Le scelte derivano quindi dalle possibili declinazioni di una logica additiva di un’entità individuale, un elemento base, che unisce in sé logica tipologica e sistema costruttivo, un montaggio di parti che dà origine a un insieme, attraverso la modificazione dei rapporti tra elementi base. Tali elementi definiscono nella composizione i loro rapporti conformando, nelle torri, nei ponti e nelle lame, spazi diversi ordinati in una chiara sequenza gerarchica. Anche la piastra, luogo per eccellenza del principio non compositivo, assume un carattere diverso nelle due proposte progettuali, per stabilire, attraverso l’utilizzo della campata base, un sistema di gerarchie di spazi riconoscibili, caratterizzato dalla relazione tra percorsi e spazi dello stare. Da questo principio hanno origine le due ipotesi:
Lo spazio centrale, intorno a un punto
Il progetto sviluppa il modulo base secondo una logica aggregativa che individua nello spazio centrale il suo elemento di riferimento primario. L’edificio in questo modo si pone come segnale alla scala del territorio. Le variazioni dell’aggregazione degli elementi di base definiscono una sequenza di spazi interni che dal piano terra, al di sotto dei tagli nel basamento, conducono ai luoghi significanti dell’istituzione.

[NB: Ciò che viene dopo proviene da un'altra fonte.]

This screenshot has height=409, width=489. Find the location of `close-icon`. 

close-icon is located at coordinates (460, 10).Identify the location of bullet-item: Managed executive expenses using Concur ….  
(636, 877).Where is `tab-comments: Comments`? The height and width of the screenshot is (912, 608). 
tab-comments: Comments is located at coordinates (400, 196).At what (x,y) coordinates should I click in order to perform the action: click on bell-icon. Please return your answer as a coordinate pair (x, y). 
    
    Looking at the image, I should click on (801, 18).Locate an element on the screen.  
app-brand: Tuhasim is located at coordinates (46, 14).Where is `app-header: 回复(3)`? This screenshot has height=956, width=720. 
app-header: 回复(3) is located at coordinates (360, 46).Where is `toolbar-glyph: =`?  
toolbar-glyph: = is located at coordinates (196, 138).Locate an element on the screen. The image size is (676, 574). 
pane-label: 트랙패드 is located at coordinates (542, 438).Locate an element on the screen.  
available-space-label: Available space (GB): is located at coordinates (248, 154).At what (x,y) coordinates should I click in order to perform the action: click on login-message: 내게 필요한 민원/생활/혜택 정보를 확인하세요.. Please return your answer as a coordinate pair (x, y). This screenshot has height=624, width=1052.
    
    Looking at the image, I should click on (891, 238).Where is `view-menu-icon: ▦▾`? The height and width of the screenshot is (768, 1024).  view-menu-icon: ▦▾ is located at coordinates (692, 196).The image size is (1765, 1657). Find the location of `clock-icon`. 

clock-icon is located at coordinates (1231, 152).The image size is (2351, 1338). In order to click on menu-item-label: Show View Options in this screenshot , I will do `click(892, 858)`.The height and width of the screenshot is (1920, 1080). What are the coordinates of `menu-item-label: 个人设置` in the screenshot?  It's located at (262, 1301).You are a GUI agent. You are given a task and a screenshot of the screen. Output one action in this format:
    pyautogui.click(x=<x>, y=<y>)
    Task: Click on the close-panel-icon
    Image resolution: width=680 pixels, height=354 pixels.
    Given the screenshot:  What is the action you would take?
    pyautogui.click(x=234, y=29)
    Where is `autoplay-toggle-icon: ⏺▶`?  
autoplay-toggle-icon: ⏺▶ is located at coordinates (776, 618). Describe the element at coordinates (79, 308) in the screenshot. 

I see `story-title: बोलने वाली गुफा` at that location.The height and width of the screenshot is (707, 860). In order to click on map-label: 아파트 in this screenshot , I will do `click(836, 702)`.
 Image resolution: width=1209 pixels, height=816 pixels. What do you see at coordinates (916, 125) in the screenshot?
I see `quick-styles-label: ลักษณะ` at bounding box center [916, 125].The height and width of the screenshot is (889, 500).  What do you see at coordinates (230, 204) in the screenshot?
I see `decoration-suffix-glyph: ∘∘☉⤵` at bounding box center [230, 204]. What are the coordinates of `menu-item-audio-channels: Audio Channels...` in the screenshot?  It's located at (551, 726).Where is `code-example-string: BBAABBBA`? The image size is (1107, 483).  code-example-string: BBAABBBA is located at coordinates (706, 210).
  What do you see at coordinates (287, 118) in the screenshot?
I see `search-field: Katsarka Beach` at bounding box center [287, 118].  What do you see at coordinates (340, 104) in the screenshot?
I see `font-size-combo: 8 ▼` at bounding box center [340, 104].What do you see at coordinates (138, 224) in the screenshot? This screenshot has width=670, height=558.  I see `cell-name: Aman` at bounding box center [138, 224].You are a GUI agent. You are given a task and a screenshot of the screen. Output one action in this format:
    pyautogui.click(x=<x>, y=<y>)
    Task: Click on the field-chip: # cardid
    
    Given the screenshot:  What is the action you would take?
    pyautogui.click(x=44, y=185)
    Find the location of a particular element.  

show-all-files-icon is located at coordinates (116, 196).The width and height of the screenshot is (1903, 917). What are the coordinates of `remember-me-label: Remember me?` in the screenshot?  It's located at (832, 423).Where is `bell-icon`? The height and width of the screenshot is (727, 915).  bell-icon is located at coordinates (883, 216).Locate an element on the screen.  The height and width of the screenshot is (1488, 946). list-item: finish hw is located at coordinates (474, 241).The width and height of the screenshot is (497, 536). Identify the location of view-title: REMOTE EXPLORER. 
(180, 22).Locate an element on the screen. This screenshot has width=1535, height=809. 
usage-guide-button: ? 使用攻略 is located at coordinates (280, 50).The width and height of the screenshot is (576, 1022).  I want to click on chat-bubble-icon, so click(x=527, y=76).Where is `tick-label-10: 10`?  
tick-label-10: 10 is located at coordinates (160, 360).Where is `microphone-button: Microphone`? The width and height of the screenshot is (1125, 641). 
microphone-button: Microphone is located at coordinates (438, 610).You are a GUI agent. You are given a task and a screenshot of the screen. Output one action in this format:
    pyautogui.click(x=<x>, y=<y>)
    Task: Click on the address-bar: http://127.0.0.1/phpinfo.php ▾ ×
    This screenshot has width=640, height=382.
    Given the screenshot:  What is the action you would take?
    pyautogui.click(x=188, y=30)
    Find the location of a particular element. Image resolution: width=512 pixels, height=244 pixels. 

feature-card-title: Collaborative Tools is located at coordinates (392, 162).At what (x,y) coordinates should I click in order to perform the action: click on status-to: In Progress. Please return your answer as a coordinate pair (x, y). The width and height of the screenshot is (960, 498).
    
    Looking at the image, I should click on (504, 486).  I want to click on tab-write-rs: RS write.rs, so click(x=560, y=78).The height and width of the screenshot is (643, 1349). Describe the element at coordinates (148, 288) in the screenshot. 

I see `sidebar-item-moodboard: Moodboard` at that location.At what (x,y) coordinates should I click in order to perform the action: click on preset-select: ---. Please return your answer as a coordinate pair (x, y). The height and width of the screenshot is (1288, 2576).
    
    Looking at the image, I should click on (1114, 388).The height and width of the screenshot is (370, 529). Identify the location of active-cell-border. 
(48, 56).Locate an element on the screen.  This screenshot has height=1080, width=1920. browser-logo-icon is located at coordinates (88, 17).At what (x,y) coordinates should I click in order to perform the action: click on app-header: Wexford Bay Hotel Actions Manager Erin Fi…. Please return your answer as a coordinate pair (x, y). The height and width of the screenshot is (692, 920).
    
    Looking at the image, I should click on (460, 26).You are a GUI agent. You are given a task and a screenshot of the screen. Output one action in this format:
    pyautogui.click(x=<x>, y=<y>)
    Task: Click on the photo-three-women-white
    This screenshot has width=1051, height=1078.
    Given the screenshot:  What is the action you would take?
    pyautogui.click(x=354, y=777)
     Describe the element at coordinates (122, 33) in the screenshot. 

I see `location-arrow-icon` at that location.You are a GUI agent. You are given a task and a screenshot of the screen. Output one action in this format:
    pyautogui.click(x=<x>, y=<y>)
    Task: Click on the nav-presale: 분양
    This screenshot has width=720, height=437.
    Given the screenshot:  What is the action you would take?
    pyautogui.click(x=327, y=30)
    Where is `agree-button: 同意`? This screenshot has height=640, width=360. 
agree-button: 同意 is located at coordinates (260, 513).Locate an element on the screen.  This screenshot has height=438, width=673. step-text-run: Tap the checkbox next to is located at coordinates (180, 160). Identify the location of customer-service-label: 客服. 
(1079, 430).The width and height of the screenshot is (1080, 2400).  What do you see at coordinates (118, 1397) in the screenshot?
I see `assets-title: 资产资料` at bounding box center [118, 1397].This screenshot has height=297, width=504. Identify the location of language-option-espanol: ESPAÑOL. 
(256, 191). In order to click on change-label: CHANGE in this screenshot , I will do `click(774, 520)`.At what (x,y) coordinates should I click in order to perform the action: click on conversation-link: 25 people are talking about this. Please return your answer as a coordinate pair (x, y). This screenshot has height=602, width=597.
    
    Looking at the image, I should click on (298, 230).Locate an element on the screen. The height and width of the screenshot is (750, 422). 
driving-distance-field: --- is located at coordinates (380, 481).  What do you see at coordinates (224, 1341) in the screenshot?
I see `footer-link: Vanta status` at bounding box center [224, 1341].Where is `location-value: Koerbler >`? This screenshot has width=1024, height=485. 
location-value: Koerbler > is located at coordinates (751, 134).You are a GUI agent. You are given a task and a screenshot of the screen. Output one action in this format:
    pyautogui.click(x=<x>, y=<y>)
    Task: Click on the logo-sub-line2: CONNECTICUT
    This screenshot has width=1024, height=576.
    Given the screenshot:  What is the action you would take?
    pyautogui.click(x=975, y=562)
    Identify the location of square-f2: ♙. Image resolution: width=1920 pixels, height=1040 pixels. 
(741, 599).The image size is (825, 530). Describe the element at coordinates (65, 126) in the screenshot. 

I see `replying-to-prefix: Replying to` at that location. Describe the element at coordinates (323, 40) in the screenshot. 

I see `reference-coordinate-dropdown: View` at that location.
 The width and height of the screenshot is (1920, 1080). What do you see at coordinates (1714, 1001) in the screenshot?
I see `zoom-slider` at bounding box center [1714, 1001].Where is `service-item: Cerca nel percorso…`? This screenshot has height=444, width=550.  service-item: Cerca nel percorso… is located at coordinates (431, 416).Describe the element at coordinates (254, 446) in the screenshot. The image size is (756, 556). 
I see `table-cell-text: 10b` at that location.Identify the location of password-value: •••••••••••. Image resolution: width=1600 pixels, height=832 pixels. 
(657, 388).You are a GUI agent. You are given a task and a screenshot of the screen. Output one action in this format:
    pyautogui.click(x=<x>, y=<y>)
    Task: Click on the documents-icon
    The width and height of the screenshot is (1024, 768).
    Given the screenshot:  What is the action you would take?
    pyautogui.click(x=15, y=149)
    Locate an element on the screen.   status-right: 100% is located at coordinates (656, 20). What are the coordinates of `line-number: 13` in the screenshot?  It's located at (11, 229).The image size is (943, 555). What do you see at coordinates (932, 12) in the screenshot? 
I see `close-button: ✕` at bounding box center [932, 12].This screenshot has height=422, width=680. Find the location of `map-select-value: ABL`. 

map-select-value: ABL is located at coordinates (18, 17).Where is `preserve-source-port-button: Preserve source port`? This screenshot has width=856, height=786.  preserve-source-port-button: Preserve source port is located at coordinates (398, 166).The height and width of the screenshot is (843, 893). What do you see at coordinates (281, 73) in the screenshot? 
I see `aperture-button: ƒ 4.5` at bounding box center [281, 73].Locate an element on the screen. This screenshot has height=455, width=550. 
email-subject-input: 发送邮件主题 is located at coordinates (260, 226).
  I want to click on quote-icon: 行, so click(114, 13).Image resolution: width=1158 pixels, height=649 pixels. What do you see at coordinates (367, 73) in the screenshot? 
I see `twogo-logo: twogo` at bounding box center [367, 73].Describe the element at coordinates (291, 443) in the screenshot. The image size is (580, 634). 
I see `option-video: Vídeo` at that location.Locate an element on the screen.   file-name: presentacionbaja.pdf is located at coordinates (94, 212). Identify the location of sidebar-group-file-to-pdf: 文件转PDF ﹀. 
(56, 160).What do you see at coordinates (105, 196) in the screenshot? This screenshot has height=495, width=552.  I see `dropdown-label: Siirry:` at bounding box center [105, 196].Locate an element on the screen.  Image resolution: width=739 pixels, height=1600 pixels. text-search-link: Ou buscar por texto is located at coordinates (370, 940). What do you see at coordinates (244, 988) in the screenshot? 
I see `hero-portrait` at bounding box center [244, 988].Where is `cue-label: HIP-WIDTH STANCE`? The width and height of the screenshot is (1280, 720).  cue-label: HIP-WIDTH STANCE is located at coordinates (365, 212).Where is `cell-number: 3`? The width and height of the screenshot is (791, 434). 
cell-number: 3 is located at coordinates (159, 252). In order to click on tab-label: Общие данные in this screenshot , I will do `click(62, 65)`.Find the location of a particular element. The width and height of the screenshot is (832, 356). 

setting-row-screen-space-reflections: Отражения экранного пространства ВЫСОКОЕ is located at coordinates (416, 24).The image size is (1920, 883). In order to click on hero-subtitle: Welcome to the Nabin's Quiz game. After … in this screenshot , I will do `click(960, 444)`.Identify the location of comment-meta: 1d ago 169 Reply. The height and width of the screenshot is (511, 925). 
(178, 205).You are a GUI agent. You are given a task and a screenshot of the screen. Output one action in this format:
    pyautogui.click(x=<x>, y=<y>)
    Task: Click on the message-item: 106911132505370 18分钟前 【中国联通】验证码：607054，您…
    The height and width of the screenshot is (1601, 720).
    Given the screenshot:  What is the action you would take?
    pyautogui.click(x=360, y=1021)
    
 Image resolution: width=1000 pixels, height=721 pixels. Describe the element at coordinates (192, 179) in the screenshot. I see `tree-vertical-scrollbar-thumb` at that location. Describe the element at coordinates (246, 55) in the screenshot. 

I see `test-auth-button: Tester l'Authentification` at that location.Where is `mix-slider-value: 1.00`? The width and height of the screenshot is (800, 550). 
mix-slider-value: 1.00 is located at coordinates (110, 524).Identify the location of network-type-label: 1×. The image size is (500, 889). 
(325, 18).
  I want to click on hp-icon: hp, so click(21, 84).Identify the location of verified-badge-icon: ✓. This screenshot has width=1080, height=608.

In questo caso il quadrato di base è assunto quale figura non direzionata da cui prendono forma gli spazi interni del sistema: la grande hall, la biblioteca, la piazza sopraelevata. Le torri si combinano ai vari livelli disegnando spazialità diverse che costituiscono un ordine gerarchico all’interno dell’intero complesso.
Dal punto di vista funzionale il progetto è suddiviso negli spazi del tecnopolo all’interno del sistema basamentale e della piattaforma.
Gli spazi di connessione tra la piastra e le parti in elevazione sono dedicate ai luoghi collettivi, rappresentano il cuore dell’edificio. I diversi corpi si compongono a formare spazi di diversa natura, caratterizzati da diversi gradi di luminosità e rapporto esterno - interno.
La sequenza, lungo una linea
L’ipotesi interpreta nello spazio il tema della sequenza come principio insediativo archetipico. Come nel caso della precedente ipotesi qui il principio insediativo deriva dall’incontro della scala territoriale, dell’idea di misurazione dello spazio e dall’uso della campata come elemento di base, tettonico, che costruisce gli edifici. Attraverso una leggera accentuazione delle distanze tra i corpi di fabbrica l’insieme delle torri perde la centralità di uno spazio centrale e origina una sequenza di elementi che si ripetono lungo l’asse longitudinale della piastra. Un doppio sistema di lame chiude la sequenza all’interno della misura trasversale dell’area.
Il sistema della campata viene in questo caso specchiato intorno alla struttura portante generando un elemento direzionato da cui ha origine lo spazio lineare delle sequenze.
Ai dipartimenti universitari si accede dal piano di copertura della piastra. Tale piano di copertura è pensato come uno spazio pubblico che ha lungo i suoi margini le principali funzioni comuni: la mensa, le sale sportive e le palestre, la biblioteca.
Dallo spazio pubblico si può scendere alla Hall comune che unisce gli uffici del tecnopolo e gli spazi dell’Università o, tramite un sistema di passerelle, si accede direttamente ai ponti in cui sono collocate le aule più grandi dei diversi dipartimenti universitari.